La Cour suprême épargne Obama - Énorme victoire
Par une faible majorité (5 contre 4), la Cour a estimé valide la proposition centrale de la réforme Obama qui prévoit d’imposer une pénalité aux personnes qui ne veulent pas contracter une assurance. Dans une argumentation écrite, c’est à noter, par le juge en chef John Roberts, réputé appartenir au clan des conservateurs, il est stipulé que la pénalité en question peut être « raisonnablement caractérisée comme un impôt ».
On le devine, la décision prise par les magistrats à cet égard a particulièrement ulcéré les élus républicains ainsi que leur candidat à la présidentielle, Mitt Romney. Pour ces derniers, prévoir une pénalité revient à obliger un citoyen à poser un geste, ce qui nie le principe sacré du droit individuel. De fait, ils entendent passer à l’attaque aussi promptement qu’amplement.
En effet, pas plus tard que le 11 juillet prochain, les républicains entendent soumettre la décision de la Cour suprême au vote des élus de la Chambre des représentants. Il va sans dire que, comme ils ont la majorité, ils parviendront à leurs fins, dont la portée sera symbolique, cela ils le savent, car ils sont minoritaires au Sénat. En fait, le but recherché par les représentants républicains est tout simplement le suivant : galvaniser les opposants à Obama en général et les membres du Tea Party en particulier. On se souviendra que ce dernier est né en grande partie de la fureur de Sarah Palin au cours des semaines postérieures à la divulgation du projet d’Obama.

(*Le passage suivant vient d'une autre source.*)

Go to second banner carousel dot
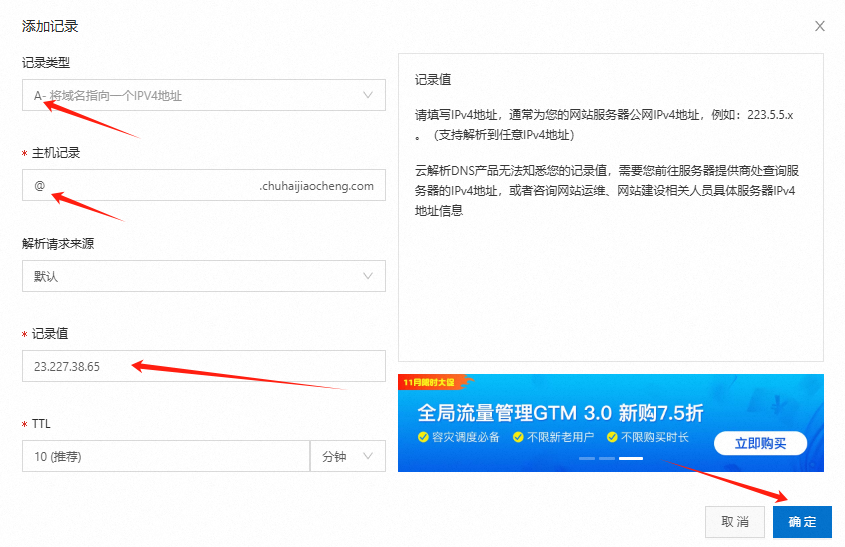This screenshot has height=547, width=845. [x=608, y=459]
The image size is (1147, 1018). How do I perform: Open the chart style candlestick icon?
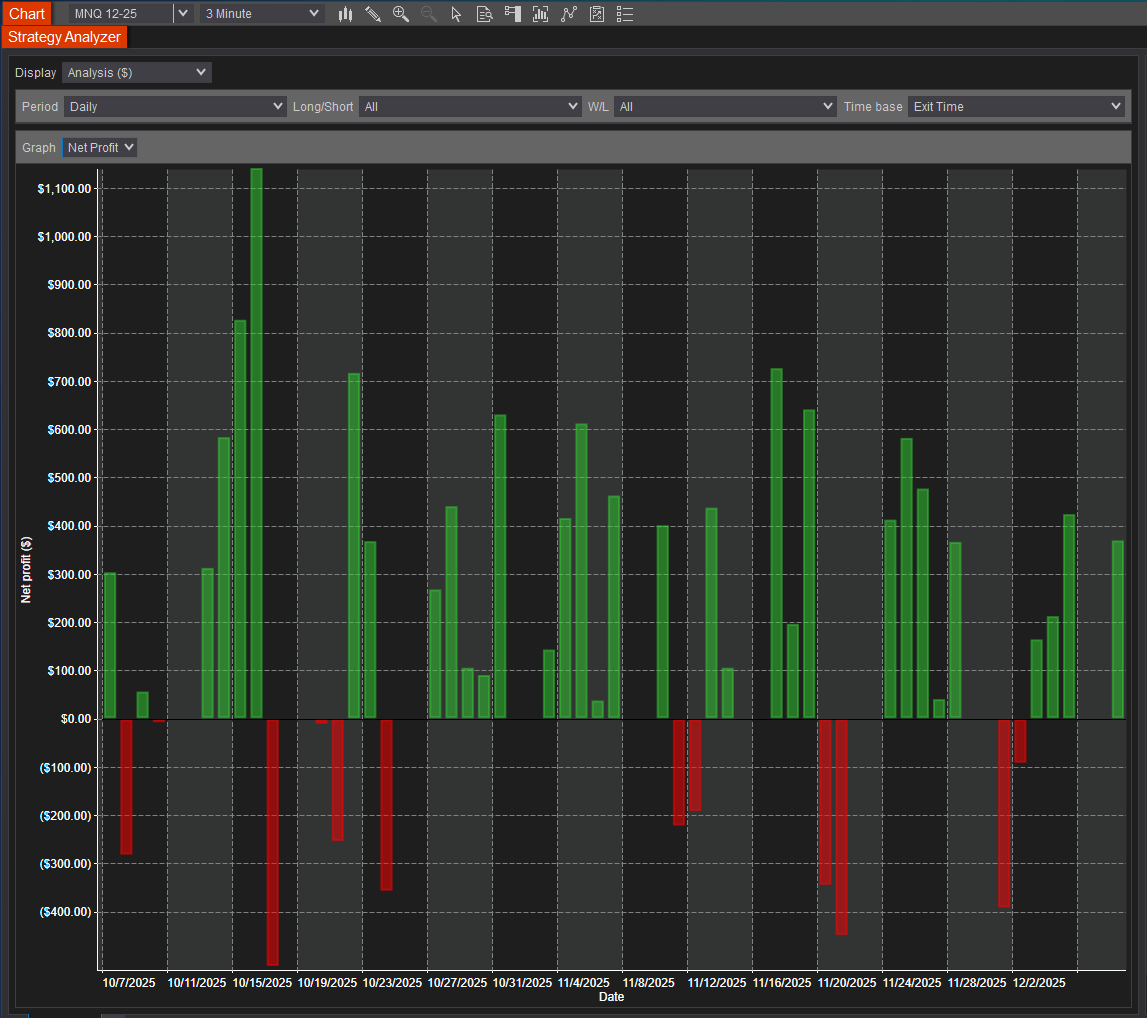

Histoire de ne pas être en reste, Romney s’est empressé de marteler qu’advenant sa victoire lors de la présidentielle, sa première décision sera d’abroger la réforme Obama. Ce faisant, le champion des républicains prend un risque qui n’est en rien minime. Car il s’est mis d’ores et déjà dans l’obligation de cultiver la rancoeur des adversaires d’Obama en la matière, et notamment du bruyant Tea Party. Ce faisant, le fanatisme de celui-ci risque fort de favoriser la convergence des votes des fameux électeurs indépendants vers Obama. D’autant que…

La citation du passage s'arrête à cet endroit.